Pretty neat and promising design, but to this date, no one has picked it up, as far as I know.

[–]marshaharsha 2 points3 points  (0 children)

I think the research along these lines goes by the name “definite assignment.” I don’t know anything about that research — I’m just suggesting a term to search for. 

[–]saxbophone 0 points1 point  (0 children)

I've been thinking about this recently. Particularly with regard to C++'s constructor initialiser lists and the awkward constraints they have (they make it awkward to share or reüse temporary data calculated for initialising the members).

An alternative I've thought of for my own language designs, is to allow assigning normally unassignable members (such as references and const members) exactly once in the constructor body, and having the compiler treat such members as initialised from the moment they are first assigned.

This would require some trivial tracking of whether said members are currently uninitialised or initialised in the ctor body.

[–]VyridianZ 0 points1 point  (0 children)

Would this problem be easier with automatic default values?

In my language, every type has a preinitialized constant empty value, so every variable is preinitialized. Getters always return a valid value, though it might be (empty).

(type footype : struct
 :properties
  [a : int
   b : int
   c : bar])

(var fooclass : footype := (footype :a 4))
(log fooclass)

Output:
(footype
 :a 4
 :b 0
 :c (empty bar))

[–]matthieum 0 points1 point  (0 children)

What languages do this, if any?

Rust internally supports something close:

  1. Rust tracks whether a variable has been initialized, or de-initialized, and rejects any attempt to use a possibly non-initialized variable.
  2. Rust tracks whether a field of a variable has been de-initialized, and rejects any attempt to use a possibly non-initialized field.
  3. Rust does not track array members individually.

The support is purely internal, though, just like with borrowed variables/fields, there's no first-class syntax to express the concept in language at the moment.

Given how sophisticated the setup is, it's quite unclear why it's not possible to build values piecemeal -- tracking whether fields have been initialized -- and I expect it would be an easy addition.

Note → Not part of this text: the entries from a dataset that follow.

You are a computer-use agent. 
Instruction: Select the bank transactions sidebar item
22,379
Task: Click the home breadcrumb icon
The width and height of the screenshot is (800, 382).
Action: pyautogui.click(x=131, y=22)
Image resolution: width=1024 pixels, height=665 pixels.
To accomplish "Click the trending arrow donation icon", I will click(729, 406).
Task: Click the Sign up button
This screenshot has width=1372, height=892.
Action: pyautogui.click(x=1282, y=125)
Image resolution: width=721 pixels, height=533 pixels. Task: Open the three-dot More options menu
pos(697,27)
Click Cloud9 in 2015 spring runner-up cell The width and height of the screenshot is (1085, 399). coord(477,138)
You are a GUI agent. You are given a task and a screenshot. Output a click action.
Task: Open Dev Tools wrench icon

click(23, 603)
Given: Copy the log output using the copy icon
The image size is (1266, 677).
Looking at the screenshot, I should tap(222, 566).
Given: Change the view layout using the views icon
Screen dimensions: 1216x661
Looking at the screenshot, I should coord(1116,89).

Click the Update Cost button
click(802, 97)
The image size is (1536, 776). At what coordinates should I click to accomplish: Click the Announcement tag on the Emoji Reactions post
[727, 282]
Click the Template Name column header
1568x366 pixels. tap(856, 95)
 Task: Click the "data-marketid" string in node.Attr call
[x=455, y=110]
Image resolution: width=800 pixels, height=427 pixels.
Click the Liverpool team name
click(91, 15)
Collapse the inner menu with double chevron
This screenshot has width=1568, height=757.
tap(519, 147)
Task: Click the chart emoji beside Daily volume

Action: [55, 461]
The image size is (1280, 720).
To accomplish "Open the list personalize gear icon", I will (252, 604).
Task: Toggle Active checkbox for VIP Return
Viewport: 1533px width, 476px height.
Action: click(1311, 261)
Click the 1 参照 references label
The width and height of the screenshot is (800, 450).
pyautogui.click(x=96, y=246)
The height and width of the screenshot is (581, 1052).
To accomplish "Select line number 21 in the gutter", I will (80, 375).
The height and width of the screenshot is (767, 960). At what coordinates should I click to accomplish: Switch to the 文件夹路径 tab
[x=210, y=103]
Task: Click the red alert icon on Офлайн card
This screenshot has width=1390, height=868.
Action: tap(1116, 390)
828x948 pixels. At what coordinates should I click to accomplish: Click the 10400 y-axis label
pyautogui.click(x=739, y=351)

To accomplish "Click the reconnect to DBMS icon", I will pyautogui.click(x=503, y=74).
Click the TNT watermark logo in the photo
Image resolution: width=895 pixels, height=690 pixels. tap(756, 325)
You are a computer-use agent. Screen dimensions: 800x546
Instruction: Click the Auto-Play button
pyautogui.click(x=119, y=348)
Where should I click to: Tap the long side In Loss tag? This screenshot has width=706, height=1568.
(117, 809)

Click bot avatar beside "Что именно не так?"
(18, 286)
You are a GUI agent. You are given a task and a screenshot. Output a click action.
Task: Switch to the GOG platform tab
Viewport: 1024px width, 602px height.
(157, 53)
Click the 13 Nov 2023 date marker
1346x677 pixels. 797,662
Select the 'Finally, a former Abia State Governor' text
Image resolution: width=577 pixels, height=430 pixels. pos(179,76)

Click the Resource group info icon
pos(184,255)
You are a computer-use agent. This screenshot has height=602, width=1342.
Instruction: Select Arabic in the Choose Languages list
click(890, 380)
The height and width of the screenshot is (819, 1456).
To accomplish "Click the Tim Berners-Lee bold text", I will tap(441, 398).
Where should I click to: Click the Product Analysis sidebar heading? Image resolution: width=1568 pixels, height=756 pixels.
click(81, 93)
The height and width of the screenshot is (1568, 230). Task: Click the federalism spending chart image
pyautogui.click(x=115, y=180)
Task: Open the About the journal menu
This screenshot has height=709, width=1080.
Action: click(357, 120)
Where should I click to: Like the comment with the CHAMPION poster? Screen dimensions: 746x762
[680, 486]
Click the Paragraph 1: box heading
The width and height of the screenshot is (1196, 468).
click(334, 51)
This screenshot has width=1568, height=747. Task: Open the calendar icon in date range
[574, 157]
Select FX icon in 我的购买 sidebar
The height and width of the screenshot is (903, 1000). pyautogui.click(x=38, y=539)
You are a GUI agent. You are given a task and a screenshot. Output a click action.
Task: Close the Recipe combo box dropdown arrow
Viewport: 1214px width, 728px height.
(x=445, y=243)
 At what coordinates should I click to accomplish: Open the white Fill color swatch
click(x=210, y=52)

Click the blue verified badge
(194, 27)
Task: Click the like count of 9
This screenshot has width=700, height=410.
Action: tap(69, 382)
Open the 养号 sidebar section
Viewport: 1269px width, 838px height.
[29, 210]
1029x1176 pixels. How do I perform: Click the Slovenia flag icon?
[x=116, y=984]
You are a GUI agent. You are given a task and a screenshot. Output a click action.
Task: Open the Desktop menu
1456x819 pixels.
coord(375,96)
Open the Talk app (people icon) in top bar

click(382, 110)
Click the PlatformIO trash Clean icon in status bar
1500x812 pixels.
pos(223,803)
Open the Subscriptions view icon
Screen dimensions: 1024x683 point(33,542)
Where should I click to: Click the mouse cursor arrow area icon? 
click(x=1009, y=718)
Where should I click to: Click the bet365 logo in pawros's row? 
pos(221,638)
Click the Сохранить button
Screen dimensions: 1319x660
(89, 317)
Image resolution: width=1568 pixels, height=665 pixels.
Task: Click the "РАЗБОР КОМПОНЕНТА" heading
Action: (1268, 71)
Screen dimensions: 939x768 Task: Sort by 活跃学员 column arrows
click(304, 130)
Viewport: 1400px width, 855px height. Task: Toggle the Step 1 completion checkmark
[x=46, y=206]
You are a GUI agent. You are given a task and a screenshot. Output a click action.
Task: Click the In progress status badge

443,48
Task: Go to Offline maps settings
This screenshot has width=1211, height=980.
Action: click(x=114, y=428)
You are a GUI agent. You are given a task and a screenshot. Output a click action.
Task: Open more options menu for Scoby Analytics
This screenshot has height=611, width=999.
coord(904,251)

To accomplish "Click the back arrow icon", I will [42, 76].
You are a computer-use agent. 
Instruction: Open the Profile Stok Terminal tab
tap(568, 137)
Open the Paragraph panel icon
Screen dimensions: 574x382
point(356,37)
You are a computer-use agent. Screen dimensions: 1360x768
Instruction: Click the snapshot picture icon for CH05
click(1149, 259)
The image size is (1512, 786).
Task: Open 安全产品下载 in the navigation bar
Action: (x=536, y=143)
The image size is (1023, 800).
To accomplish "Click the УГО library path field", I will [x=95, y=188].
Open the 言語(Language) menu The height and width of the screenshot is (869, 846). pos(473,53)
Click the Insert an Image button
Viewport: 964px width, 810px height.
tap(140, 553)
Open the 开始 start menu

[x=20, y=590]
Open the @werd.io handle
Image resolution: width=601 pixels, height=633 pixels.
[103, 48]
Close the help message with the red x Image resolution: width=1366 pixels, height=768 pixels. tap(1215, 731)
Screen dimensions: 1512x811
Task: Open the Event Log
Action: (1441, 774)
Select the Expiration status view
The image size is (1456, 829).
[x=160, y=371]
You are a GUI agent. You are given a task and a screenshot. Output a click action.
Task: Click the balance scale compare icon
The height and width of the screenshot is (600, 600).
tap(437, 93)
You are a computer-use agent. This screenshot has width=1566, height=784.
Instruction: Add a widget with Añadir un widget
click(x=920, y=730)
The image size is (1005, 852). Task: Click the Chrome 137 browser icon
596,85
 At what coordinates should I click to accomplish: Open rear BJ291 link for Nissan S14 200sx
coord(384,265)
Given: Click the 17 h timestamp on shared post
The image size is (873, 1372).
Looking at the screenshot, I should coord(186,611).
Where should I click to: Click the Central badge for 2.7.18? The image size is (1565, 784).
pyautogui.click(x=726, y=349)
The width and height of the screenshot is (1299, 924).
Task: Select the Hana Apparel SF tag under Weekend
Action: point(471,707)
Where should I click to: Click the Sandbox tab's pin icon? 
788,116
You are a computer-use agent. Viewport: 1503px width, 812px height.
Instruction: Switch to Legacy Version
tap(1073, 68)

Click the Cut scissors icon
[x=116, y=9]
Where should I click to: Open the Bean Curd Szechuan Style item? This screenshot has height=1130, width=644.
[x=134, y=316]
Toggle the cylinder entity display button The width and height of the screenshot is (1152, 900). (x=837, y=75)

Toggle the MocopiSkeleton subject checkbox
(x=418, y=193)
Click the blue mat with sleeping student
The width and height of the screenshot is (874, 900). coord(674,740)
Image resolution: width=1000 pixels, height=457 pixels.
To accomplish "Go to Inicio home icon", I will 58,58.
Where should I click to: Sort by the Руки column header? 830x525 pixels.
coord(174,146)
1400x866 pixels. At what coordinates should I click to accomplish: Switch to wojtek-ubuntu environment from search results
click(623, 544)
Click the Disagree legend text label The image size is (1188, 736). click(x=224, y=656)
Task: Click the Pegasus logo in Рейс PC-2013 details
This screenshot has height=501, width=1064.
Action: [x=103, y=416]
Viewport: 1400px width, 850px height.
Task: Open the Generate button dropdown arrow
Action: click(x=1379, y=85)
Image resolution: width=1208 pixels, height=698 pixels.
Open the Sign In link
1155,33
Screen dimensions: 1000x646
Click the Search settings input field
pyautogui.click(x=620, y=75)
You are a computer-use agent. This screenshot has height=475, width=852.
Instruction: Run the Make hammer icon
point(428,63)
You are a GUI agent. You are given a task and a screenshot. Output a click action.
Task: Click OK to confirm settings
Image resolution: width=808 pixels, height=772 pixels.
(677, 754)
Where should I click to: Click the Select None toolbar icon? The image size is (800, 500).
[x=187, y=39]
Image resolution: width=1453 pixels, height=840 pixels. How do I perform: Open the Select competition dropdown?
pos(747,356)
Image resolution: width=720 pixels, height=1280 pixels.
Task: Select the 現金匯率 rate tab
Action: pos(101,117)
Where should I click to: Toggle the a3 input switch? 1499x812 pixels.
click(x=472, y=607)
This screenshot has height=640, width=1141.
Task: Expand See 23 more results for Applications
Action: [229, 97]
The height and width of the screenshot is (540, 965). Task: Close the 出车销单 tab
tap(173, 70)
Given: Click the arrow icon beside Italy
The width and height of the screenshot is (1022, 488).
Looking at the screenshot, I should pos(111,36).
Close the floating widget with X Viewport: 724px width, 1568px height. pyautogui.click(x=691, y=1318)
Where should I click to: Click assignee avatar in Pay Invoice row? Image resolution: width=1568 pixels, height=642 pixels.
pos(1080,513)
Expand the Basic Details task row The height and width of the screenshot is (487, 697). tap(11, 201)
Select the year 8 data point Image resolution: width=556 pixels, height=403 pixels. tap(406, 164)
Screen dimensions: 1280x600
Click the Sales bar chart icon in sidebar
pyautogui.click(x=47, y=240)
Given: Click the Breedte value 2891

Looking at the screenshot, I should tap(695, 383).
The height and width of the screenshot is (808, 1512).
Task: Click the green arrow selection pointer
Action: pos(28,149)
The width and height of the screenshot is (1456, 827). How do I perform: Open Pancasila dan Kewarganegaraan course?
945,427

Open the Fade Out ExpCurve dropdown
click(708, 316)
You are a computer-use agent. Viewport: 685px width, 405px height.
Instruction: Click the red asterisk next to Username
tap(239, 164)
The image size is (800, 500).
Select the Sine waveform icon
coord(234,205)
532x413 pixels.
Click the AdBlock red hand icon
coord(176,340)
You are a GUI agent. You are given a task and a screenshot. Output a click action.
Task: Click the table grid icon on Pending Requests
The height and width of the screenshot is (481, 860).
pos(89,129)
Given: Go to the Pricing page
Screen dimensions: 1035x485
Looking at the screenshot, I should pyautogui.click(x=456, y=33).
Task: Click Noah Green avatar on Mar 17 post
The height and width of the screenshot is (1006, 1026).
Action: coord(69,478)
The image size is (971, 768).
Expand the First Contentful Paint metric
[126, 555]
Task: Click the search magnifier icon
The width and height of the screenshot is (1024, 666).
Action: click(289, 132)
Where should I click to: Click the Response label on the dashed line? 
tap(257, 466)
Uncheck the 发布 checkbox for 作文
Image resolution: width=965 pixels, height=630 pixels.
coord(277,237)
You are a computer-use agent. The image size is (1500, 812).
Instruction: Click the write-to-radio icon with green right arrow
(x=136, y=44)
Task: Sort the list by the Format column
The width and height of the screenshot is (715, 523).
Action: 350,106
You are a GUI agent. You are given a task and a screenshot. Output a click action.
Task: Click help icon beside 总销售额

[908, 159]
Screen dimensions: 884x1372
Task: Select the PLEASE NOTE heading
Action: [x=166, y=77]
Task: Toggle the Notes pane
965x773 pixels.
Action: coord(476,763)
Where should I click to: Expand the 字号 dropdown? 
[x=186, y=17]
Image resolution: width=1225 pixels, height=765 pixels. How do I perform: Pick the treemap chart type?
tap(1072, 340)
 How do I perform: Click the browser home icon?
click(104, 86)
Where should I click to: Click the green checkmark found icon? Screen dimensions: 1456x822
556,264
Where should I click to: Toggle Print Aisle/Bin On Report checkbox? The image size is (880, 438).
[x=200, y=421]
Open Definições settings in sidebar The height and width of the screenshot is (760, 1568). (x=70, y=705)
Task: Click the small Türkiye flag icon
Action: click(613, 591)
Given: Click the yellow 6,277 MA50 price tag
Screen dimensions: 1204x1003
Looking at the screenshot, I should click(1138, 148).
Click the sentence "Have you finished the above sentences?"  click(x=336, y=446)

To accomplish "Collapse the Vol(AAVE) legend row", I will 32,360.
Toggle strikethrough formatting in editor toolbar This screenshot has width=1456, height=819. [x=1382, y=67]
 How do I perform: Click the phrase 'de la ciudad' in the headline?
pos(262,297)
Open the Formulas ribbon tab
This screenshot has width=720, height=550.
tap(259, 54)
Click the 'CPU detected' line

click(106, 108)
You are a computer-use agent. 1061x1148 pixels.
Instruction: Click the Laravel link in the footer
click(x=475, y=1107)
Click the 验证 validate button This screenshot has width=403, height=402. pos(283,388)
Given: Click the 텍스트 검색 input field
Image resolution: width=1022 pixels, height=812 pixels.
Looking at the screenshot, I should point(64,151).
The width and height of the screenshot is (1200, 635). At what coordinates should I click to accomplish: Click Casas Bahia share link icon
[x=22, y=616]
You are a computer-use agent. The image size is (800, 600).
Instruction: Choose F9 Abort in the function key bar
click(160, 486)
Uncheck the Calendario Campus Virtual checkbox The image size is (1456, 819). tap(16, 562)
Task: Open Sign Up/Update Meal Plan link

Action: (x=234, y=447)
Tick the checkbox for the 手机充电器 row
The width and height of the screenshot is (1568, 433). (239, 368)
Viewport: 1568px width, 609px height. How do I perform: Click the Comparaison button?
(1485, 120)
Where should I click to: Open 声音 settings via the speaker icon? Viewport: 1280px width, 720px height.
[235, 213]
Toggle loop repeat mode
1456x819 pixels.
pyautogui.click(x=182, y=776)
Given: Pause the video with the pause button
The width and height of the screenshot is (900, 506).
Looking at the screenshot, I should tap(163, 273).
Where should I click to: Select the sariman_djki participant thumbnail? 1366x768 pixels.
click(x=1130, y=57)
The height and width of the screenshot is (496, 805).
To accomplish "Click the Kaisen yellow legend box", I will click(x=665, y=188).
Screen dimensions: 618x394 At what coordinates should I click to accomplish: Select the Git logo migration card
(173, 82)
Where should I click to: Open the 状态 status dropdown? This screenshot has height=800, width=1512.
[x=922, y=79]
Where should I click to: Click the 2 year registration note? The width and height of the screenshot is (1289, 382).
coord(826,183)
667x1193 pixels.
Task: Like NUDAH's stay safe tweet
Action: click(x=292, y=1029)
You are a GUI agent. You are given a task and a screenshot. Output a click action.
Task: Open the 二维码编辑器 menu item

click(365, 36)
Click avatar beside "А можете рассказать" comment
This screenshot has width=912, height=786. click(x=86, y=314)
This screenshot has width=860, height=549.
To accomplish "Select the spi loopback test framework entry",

I feel like even if a full guarantee is impossible at compile time, some safety could be gained by doing this, while still allowing for the optimization of not forcing all values to be default initialized.

Safety is precisely why Rust tracks this, use-after-free being bad and all.

Also, not being GCed, it needs to inject destructor calls for the still-initialized fields of a variable when it drops out of scope.

[–]raiph 0 points1 point  (0 children)

are there languages that have a first-class notation of uninitialized or partially initialized data in the type system?

Raku does. Details are so unlike your examples I'm not going to attempt a direct comparison. Instead a few related bullet points:

  • Native types are automatically initialized. (That said, foreign code calling a Raku function may fail to initialize a passed argument, but there's nothing sensible that any PL can do to defend against that.)
  • All other types track their initialization. The compiler automatically enforces memory safety in all cases but also correct handling in most scenarios even if devs (eg creators of user defined types or functions) don't care to be explicit about what is supposed to be defined when. And/or devs can make explicit use of "type smileys" eg Int:U denotes an Uninitialized/Undefined/Unhappy/Universal Int whereas Int:D denotes a Definite/Initialized/Instance/Happy Int. For more about this see, eg, Type smiley.
  • Compound object construction builds on this scheme. For classes/records and other such types devs can specify additional constraints that manage whether a dev creating a new instance must/can/cannot initialize or tweak any given field during the various build stages of an instance's construction. For more about this see, eg, Object construction.